Danny's dad said stiffly, "Why don't you come in? Tell me about this church function."

Brad stepped in, and Danny grinned at him. He was such a sight to see! Larger than life, bulked out in a red-checkered flannel coat and a ridiculous hat with earflaps on it. "It's a dinner," Brad said. "We serve a meal to the poor while we hand out canned goods for Christmas, and we celebrate our Fellowship. It's really cool."

Danny stared pointedly at the back of his dad's head, trying to beam in the will to say yes. Maybe it worked, who knows, because Danny's father said, "How long would he be gone?"

Brad said, "We got a hotel in town, and it runs pretty late, so overnight. We'll have him back in the morning. It'll be good for him."

Danny's father turned to look at him and he turned to look at the TV. There was a heavy pause in the air, and then Dad said, "Have him home before ten. He has work at noon."

Danny didn't hesitate, he bolted upstairs to throw a bag together, just a change of clothes and some toiletries. Then he came barreling down the stairs, bundled up his warmest coat. He didn't even say goodbye to his dad, he just bolted for the F-150 like his life depended on it.
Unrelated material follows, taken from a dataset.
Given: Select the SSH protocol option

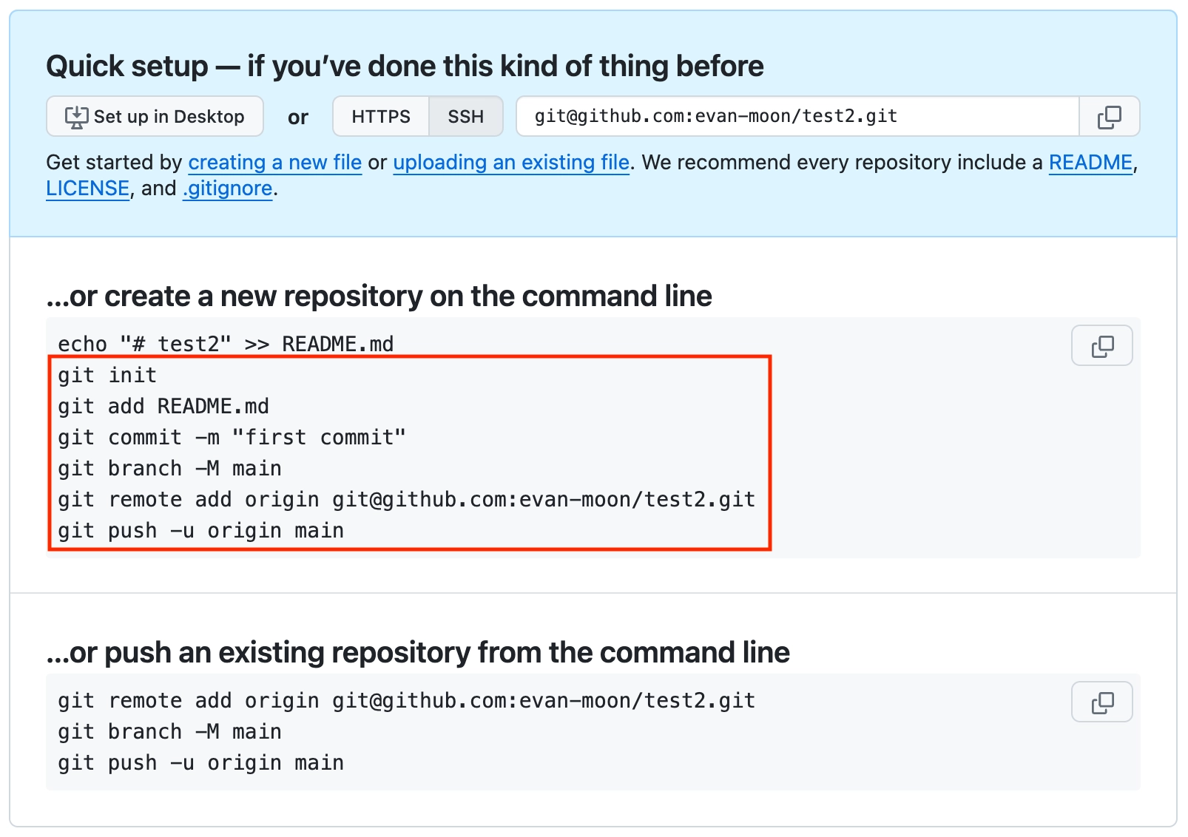Looking at the screenshot, I should (x=465, y=117).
Brad followed after, and he got in, fastening his seatbelt. "How're you holding up?" he said.

Danny replied, "They want to send me to a gay-curing camp, they haven't spoken to me in two months, and they're shredding all the letters I get from Steve. Everyone in town looks at me like I'm a freak, and there are days I just wish I was already dead, but other than that, I can't complain."

Brad winced. "Well, let's get you a little R&R at least, yeah? Consider it an early Christmas present."
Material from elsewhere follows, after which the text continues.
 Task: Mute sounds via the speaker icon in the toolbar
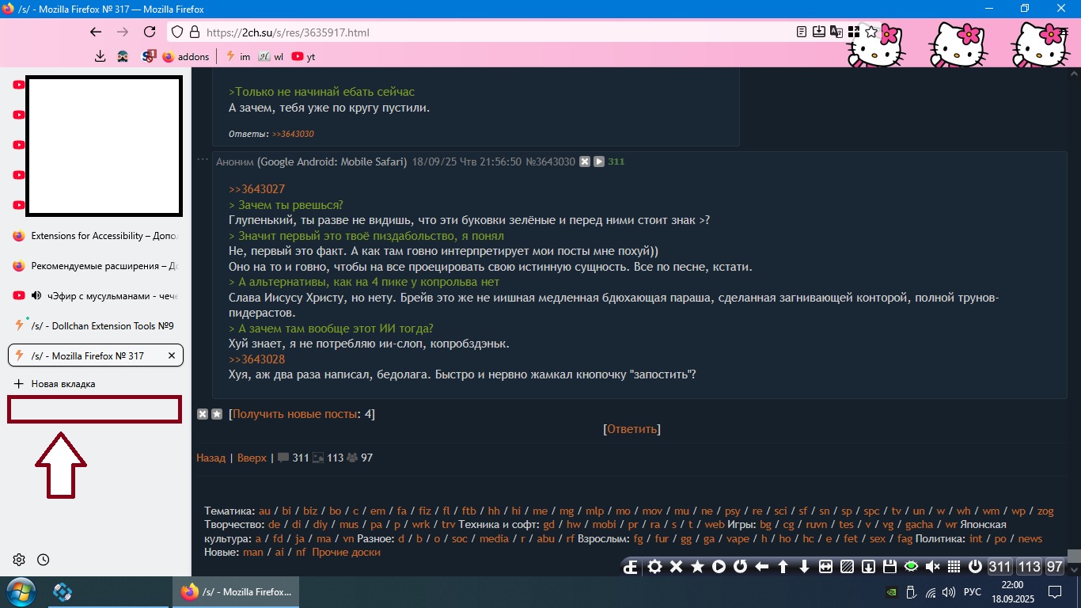[x=931, y=567]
"What are we really going to do?" Danny asked.

Brad grinned. "We're going to go to church and hold a dinner for the poor."

Danny looked at Brad for a moment.

Brad added with a laugh, "Relax. It doesn't run all that late. You and Steve can go see a movie or something."

Danny's heart fluttered. For the first time in months, he felt alive again. "Brad, you have no idea how awesome this is."

Brad shrugged and said, "Hey, anything for my baby brother. He's been a mess without you. I knew you two were more than roomies when we met."

When they got to Pine Ridge, Brad drove straight to the event. The dinner was already underway. One of the grange halls had let them use their building to set out tables and chairs, with tables of food being dished up by members of the local church. "Dive in," Brad said. "I see someone who needs help with the mashed potatoes."

Danny walked over to where a familiar blond was dishing up mashed potatoes, his gorgeous hair flattened by a hairnet. "Hey, Steve," Danny said.

Steve dropped the spoon into the potatoes and wrapped his arms around Danny. For a moment, neither of them spoke. They just held each other, and one of the other volunteers took over at the potato station. Tears rolled down Steve's cheeks and he didn't seem to care who saw. Danny's eyes burned, and when he closed them tightly, a few tears escaped. There were no words, just their bodies clinging to one another. Danny breathed in the scent of him, and it was like the time hadn't passed at all.

"I love you," Steve whispered to Danny.

Danny held him more tightly still. "I love you," he replied.

"Okay, lovebirds," Brad said as he passed by the pair. "Danny, you wash up and get a hairnet. Steve, you show him how it's done." He grinned despite his chiding, and he went off to find his wife and kids, who were handing out corn muffins and dinner rolls.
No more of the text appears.